But now that he's mayor and she's the CEO of WIN, the largest nonprofit provider of services to homeless women and children, the two former rivals say they work closely together on an issue that has become a top focus of the de Blasio administration.

"You could not work more closely. Look, since I took this job seven weeks ago or so, I want to be very clear and thank the mayor, I’ve been given nothing but the highest level of access to every person that I need to talk to," Quinn said Wednesday at one of her group's family shelters in Brownsville. "We’re getting immediate call backs – commissioners, deputy commissioners, deputy mayors – everything we need."

De Blasio was equally complimentary.

"Chris has done a lot for this city. And she did it as an activist, she did it as a staff for the City Council, she did it as a Council member, as Speaker, but now, leading this extraordinary organization – Women In Need – which is really one of the great providers of support for women and children in this city," he said.

The pair delivered gifts to children who live at the shelter and then visited with a resident who says she and her children were forced into the street by the high rent at her former Bedford-Stuyvesant apartment.

The woman, Jennifer Ashford, 40, works as a social services provider but lives with three of her daughters at the shelter. She has a fourth daughter enrolled in college but hasn't been able to get out of the shelter because landlords won't take her rental assistance voucher.

Quinn and de Blasio jumped on the issue.

"We’re going to bring lawsuits forward, and make it perfectly clear to these bad landlords that if you think you can look a homeless family in the face and say there’s no room at the inn for you, you’re wrong and we will hold you accountable to the fullest extent of the law," Quinn said.

The mayor agreed.

"You cannot discriminate against someone based on source of income," he said. "A federal housing voucher must be treated the same as if you showed up with a stack of cash or a platinum card."

The joint appearance comes at a critical time for de Blasio, who's overhauling of how the city delivers services to the homeless. Over the last four months, the mayor has gone from denying there was an issue with street homelessness to admitting he was slow to react to it.

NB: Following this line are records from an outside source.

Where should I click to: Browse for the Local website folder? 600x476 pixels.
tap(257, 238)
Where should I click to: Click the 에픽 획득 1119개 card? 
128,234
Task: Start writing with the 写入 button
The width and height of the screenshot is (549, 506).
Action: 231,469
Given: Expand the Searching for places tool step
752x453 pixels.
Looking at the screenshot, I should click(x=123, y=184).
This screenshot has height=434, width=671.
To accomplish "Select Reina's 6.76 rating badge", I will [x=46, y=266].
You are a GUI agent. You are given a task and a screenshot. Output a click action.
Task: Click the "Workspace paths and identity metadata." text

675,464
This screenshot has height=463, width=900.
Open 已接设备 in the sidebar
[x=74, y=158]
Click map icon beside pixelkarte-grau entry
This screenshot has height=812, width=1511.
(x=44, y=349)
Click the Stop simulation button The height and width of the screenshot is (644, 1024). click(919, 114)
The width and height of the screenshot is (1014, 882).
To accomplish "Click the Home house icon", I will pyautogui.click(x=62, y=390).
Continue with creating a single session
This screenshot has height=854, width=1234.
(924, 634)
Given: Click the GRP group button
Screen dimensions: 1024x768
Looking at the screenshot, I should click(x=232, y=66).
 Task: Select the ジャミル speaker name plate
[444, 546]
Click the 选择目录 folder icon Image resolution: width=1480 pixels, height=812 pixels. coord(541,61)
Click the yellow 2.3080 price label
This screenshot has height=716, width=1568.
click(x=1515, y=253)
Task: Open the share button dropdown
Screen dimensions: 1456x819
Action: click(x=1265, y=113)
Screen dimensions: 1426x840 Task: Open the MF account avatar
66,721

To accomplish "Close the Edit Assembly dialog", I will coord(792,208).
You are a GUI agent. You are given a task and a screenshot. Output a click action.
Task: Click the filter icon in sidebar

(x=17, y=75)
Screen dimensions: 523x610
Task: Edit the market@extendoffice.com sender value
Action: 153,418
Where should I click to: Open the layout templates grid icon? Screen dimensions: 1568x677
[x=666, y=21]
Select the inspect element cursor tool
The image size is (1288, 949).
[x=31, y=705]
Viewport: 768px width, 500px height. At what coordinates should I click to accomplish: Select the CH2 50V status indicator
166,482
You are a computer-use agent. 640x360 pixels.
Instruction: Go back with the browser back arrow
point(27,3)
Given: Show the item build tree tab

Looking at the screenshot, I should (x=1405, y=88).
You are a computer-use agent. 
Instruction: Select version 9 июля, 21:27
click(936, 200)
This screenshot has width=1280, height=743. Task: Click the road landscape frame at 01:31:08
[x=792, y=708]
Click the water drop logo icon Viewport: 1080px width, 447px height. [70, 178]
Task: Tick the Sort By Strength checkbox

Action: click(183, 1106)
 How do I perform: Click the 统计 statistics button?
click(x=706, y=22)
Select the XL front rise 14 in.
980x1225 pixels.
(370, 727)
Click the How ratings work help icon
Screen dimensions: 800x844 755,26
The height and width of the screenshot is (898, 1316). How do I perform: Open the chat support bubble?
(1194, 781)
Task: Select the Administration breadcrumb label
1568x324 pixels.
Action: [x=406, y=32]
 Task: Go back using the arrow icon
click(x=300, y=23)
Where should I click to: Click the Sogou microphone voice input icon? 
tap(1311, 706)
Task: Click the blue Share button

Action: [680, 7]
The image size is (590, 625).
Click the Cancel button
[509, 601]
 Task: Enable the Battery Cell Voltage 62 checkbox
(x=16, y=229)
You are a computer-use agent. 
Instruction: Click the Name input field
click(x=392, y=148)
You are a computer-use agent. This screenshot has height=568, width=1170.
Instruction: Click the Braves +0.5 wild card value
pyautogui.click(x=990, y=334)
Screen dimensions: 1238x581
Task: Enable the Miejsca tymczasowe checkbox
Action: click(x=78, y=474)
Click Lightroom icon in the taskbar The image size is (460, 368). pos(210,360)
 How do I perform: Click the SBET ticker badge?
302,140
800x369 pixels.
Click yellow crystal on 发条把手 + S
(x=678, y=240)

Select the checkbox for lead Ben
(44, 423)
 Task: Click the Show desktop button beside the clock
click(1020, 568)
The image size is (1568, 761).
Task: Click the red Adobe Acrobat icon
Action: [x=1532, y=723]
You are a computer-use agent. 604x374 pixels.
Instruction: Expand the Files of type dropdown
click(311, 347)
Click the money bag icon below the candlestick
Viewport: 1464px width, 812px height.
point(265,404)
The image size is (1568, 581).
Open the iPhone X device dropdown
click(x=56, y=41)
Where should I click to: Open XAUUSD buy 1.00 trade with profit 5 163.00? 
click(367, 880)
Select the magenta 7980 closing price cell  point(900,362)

Two of the top city officials who handle homelessness have resigned and the mayor announced a 90 day review of how homeless services are delivered. Just last week, de Blasio unveiled a program called HOME-STAT to track each of the city's roughly 4,000 street homeless and to provide them with an individualized path into permanent housing.

Quinn called the review a "great step" and praised HOME-STAT.

But Quinn said she will remain critical of the de Blasio administration and has already begun giving suggestions to the Human Resources Administration, which is heading up the effort, for the 90 day review.

Quinn said city officials will find her "highly annoying over the next 90 days."